SPD Development Company Ltd

  • Bedford
Company Overview

SPD was formed in 2007 as a joint venture between Procter & Gamble (P&G) and Alere, now a wholly owned subsidiary of Abbott. With strong positions in most key markets with the Clearblue brand, SPD is active in the research,design, marketing and sales of branded consumer diagnostic products.

SPD has its headquarters in Geneva, Switzerland (SPD Swiss Precision Diagnostics GmbH) and its R&D and support functions are in Bedford (SPD Development Company Ltd). There are approximately 160 employees across these two sites.

The function of SPD is to rapidly design, develop, test and transfer to production, world class consumer diagnostic solutions in women’s health.

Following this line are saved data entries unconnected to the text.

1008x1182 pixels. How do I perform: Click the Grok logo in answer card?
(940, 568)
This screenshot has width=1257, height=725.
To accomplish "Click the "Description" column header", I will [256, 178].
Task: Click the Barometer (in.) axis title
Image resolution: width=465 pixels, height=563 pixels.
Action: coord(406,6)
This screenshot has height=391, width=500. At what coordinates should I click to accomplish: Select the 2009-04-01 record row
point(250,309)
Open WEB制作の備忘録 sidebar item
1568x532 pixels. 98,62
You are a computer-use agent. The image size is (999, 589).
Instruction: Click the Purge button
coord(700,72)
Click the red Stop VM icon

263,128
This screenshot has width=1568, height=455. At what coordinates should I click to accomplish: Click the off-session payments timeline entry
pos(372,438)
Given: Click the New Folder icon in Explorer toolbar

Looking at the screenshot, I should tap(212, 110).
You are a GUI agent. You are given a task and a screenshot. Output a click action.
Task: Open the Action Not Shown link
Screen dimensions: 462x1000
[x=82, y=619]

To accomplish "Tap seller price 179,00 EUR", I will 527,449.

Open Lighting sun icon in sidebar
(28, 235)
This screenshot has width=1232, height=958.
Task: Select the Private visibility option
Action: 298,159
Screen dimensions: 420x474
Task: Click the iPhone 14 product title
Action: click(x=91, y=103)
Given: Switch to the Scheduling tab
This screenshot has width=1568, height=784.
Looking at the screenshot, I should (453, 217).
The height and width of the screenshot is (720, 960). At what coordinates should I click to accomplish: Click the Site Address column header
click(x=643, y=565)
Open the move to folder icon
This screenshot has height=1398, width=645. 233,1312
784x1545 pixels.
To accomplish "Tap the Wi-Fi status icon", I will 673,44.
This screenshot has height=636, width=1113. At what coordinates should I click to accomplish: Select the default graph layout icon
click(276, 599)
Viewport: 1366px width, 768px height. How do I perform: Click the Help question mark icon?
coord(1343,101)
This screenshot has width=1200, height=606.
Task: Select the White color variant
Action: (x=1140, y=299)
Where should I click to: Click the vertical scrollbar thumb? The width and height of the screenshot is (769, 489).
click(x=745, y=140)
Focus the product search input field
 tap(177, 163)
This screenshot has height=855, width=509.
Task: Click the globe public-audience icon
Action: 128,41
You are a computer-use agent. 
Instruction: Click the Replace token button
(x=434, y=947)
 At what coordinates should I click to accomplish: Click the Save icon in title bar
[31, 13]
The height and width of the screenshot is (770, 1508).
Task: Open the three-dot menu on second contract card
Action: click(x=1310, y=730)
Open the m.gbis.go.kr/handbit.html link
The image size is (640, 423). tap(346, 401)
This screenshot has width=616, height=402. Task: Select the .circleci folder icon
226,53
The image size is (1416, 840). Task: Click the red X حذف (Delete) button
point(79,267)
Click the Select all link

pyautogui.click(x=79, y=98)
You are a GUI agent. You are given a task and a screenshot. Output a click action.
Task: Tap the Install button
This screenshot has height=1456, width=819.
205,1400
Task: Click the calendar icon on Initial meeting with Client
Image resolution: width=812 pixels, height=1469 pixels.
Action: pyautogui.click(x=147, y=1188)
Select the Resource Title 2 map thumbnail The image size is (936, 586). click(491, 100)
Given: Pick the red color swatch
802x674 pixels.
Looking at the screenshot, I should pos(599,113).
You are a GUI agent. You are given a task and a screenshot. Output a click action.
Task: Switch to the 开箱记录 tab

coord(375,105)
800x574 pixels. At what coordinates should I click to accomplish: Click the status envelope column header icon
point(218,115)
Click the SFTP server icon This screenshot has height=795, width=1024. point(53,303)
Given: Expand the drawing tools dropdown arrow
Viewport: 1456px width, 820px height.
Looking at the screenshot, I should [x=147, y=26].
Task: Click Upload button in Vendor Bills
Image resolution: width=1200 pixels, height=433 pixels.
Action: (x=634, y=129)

SPD comprises of Research and Development (including Science, Design, Engineering, Software and Hardware), Product Support, Clinical Affairs, Statistics & Data Management, Scientific & Medical Affairs, Regulatory Affairs, Compliance and Quality Assurance, Customer Support, Sales & Marketing, Product Supply, Project Management, Finance, Legal and People and Organisational Development.



Purpose of role

We have an exciting opportunity for a Research Scientist to conduct research to identify or evaluate new biomarkers relevant to the business. Assessment of utility of the markers, including clinical research will be required. The researcher will set up and implement agreed research programs. Involvement in setting up collaborations with external experts is also needed. You will be expected to contribute to making grant applications or searching for research funding. Presentation of findings both internally and externally is expected, as is the ability to provide recommendations for further research.



Main Responsibilities




Undertake basic research to understand the biochemistry of new biomarkers and set up measurement systems for them
Conduct clinical research on new biomarkers to determine whether they can provide important analytical information
Responsible for the planning and implementation of research from concept to completion relating to clinical biomarkers
Plan and deliver work packages and scientific reports in a timely manner against agreed business timelines
Present data at external conferences as SPD conference speaker or managing posters
Determine whether intellectual property arises from research and work with legal team to protect as appropriate
Publish findings in scientific literature as required by the business
To collaborate with the Assay Team to align clinical research to R&D programs



Responsible for ensuring that any new validation activities relevant to research are delivered as required by the business
Provide technical guidance to Clinical Laboratory Team members and Scientists within the business regarding sample analysis/analytical methodologies/reference methods
Uses expert knowledge to ensure excellence in biomarker analysis and sample handling
Work with external experts/companies to further clinical research
Providing routine support if required for the analysis of human samples using auto analyser machines, including but not limited to, AutoDELFIA, Immulite, ABX and Ceros II
Work with Clinical Research Associates and Clinical Laboratory Analyst (Exploratory) to provide support to the new and ongoing clinical studies relevant to clinical research
Ensure relevant Work Instructions and Risk Assessments are reviewed and kept up to date and that health and safety requirements are fulfilled
Support and training of Technicians and Temporary Agency Workers as required
Maintain up to date working knowledge of GCP and GLP, other working standards and regulations e.g. HTA Licence related to clinical research and SPD working practices.




Person Specification




PhD in Biologically related subject
Scientific background with technical experience, or relevant experience in biomarker evaluation
Must have a sound knowledge of immunoassays, assay validation and biomarker evaluation
Experience in proteomic/metabolomics methods is desired
Experience in molecular techniques would be beneficial
Experience of working with a Clinical Laboratory Team and/or within a medical device company is desirable
Must be highly skilled in scientific writing
Experience in external presentation at conferences
Strong organisational skills are required, including the ability to prioritise work in line with business objectives and requirements that are needed
Must be able to demonstrate the ability to take ownership and accountability for delivering results, processes information quickly identifying the key challenges in complex situations
Competent in using all Microsoft tools include Outlook, Excel, Word, PowerPoint and experience of managing and working with a database




Other Information

All applicants must be eligible to work in the UK